MATERIAL PROVIDED:

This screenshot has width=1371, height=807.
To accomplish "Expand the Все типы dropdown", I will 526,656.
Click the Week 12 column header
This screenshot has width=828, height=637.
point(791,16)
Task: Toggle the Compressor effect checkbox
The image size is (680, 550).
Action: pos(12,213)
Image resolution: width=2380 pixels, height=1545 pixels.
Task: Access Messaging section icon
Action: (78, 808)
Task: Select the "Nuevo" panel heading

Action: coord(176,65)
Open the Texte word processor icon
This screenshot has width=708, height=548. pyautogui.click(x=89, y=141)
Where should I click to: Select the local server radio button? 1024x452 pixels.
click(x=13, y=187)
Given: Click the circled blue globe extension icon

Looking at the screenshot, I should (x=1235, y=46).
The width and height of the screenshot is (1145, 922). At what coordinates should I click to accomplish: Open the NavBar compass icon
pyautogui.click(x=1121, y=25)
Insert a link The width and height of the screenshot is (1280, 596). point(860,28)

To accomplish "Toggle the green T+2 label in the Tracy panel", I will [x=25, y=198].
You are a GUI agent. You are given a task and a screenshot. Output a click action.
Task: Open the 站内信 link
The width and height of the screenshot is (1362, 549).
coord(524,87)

PROBLEM STATEMENT: Transcribe, exactly and completely, all of the entries.

REPLY TO THE EXERCISE:
This screenshot has width=1371, height=807.
To accomplish "Expand the Все типы dropdown", I will 526,656.
Click the Week 12 column header
This screenshot has width=828, height=637.
point(791,16)
Task: Toggle the Compressor effect checkbox
The image size is (680, 550).
Action: pos(12,213)
Image resolution: width=2380 pixels, height=1545 pixels.
Task: Access Messaging section icon
Action: (78, 808)
Task: Select the "Nuevo" panel heading

Action: coord(176,65)
Open the Texte word processor icon
This screenshot has width=708, height=548. pyautogui.click(x=89, y=141)
Where should I click to: Select the local server radio button? 1024x452 pixels.
click(x=13, y=187)
Given: Click the circled blue globe extension icon

Looking at the screenshot, I should (x=1235, y=46).
The width and height of the screenshot is (1145, 922). At what coordinates should I click to accomplish: Open the NavBar compass icon
pyautogui.click(x=1121, y=25)
Insert a link The width and height of the screenshot is (1280, 596). point(860,28)

To accomplish "Toggle the green T+2 label in the Tracy panel", I will [x=25, y=198].
You are a GUI agent. You are given a task and a screenshot. Output a click action.
Task: Open the 站内信 link
The width and height of the screenshot is (1362, 549).
coord(524,87)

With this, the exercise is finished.